Announcements

See the calendar on the right for the full schedule.

Friday, March 27, 2009

COPS Students - IJPP Publication

OSU COPS graduate students (Heather LaMarre, Kristen Landreville, and Michael Beam) had their work, "The Irony of Satire: Political Ideology and the Motivation to See What You Want to See in The Colbert Report," published in the International Journal of Press/Politics. Congrats!

Reference:

LaMarre, H. L., Landreville, K. D., & Beam, M. A. (2009). The irony of satire: Political ideology and the motivation to see what you want to see in The Colbert Report. International Journal of Press/Politics, 14, 212-231.

Thursday, March 26, 2009

Recent COPS Graduates Publish Lead Article in JOBEM

Recent OSU Ph.D. graduates and COPS members Lindsay Hoffman and Tiffany Thomson have the lead article in the current issue of Journal of Broadcasting & Electronic Media. Their article, based on data gathered as part of the Kids Voting Central Ohio research project, is titled "The Effect of Television Viewing on Adolescents' Civic Participation: Political Efficacy as a Mediating Mechanism."

Wednesday, March 11, 2009

Shen Gets Sole-Authored Comm Theory publication, job offer

Congratulations to Fei "Chris" Shen, who in the past week or so has received both an academic job offer and a sole-authored manuscript (based on the theory section of his dissertation) accepted for publication in Communication Theory ("An economic theory of political communication effects: How the economy conditions political learning"). Chris has accepted a job offer as assistant profesor at the City University of Hong Kong. Tell Chris "congrats" when you see him lurking the halls...

Tuesday, March 03, 2009

OSU COPS in Communication Research and Political Communication

The new issue of Communication Research is out, and in it 4 of the 6 articles are authored or co-authored by School of Communication faculty.
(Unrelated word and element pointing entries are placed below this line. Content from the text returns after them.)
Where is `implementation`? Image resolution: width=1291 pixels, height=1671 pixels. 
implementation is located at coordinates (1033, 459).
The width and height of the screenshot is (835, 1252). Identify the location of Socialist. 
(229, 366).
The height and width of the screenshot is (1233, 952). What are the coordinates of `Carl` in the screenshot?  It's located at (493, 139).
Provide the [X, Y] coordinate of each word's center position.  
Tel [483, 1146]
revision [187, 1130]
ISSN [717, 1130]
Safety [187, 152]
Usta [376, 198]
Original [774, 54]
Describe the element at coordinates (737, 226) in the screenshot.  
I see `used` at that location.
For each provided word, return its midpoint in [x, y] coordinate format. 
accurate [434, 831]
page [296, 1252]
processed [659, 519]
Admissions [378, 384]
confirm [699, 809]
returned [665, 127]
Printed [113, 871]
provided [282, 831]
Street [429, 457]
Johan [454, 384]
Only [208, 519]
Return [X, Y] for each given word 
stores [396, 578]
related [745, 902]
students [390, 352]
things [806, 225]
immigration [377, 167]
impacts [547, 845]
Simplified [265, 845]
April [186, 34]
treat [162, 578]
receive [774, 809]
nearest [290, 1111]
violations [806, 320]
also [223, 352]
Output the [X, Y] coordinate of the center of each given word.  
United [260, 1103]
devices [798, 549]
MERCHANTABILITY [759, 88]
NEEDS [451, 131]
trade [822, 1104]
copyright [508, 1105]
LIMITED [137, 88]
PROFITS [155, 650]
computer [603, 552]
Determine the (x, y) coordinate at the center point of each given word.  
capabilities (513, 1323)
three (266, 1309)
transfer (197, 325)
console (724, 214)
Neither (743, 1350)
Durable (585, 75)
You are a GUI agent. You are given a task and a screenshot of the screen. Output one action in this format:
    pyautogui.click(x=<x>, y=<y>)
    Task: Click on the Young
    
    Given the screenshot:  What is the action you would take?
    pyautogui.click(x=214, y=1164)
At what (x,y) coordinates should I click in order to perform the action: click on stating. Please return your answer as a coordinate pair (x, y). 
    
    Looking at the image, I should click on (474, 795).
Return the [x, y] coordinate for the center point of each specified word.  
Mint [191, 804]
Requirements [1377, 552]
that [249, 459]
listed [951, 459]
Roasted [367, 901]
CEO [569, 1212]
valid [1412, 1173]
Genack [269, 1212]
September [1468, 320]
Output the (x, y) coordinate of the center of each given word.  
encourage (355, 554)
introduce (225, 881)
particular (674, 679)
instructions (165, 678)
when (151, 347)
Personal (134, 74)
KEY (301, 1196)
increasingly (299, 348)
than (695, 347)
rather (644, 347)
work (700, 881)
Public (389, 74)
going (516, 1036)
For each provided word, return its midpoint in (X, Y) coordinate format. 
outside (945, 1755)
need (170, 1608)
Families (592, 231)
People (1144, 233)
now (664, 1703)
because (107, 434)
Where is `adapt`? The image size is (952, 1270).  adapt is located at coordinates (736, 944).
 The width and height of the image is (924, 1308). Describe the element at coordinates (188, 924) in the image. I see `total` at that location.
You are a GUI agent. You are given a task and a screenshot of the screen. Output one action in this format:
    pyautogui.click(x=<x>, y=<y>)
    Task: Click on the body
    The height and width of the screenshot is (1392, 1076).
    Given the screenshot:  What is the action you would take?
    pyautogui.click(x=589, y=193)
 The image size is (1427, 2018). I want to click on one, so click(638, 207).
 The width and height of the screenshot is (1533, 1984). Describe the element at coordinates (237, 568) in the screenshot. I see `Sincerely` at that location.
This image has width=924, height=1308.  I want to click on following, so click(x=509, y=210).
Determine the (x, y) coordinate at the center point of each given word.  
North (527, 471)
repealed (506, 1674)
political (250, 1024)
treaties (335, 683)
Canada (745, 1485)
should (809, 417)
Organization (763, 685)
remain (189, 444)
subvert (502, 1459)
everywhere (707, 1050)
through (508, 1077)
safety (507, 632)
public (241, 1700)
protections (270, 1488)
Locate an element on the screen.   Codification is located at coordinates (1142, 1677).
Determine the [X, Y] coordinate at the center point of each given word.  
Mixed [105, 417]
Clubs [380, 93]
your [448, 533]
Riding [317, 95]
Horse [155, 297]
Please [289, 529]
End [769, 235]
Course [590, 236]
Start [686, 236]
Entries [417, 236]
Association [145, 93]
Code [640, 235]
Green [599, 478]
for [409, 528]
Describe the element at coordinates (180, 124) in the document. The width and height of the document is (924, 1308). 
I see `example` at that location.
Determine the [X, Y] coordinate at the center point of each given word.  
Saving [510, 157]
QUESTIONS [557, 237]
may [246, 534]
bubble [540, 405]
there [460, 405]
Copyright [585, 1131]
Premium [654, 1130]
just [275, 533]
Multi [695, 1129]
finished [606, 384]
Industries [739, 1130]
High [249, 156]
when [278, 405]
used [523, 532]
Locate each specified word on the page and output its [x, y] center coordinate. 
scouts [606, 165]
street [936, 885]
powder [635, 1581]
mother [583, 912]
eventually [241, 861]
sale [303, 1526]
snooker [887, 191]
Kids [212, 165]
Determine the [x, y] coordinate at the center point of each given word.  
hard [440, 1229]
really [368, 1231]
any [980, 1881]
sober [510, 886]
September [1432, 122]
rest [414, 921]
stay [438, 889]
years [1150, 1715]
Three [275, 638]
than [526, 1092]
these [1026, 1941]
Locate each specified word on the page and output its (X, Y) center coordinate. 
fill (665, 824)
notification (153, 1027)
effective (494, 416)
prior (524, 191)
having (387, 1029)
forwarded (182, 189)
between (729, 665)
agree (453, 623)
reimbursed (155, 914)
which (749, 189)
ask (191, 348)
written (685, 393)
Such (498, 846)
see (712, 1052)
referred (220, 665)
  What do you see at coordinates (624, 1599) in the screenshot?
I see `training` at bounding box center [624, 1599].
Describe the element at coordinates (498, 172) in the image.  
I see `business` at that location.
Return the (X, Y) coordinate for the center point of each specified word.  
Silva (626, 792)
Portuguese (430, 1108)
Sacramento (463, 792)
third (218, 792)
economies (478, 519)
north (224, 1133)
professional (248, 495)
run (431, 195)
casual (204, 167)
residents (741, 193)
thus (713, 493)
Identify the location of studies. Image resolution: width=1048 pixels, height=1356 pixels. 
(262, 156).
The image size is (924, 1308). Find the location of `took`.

Two of those four articles are particularly relevant to COPS and were written by COPS members. Lance, Heather, and Kristen co-authored the first, "Fanning the flames of a Partisan Divide: Debate Viewing, Vote Choice, and Perceptions of Vote Count Accuracy." The other is by Young Mie: "Issue Publics in the New Information Environment: Selectivity, Domain Specificity, and Extremity."

Meanwhile, over in the current issue of Political Communication -- a special issue on communication and political socialization -- we have two articles by COPS members. First, Myiah and I authored "Contextual Antecedents and Political Consequences of Adolescent Political Discussion, Discussion Elaboration, and Network Diversity." And, Carroll Glynn, Mike Huge, and Carole Lunney authored "The Influence of Perceived Social Norms on College Students' Intention to Vote."

Congrats to all the COPS members keeping our journals full of interesting and high quality research!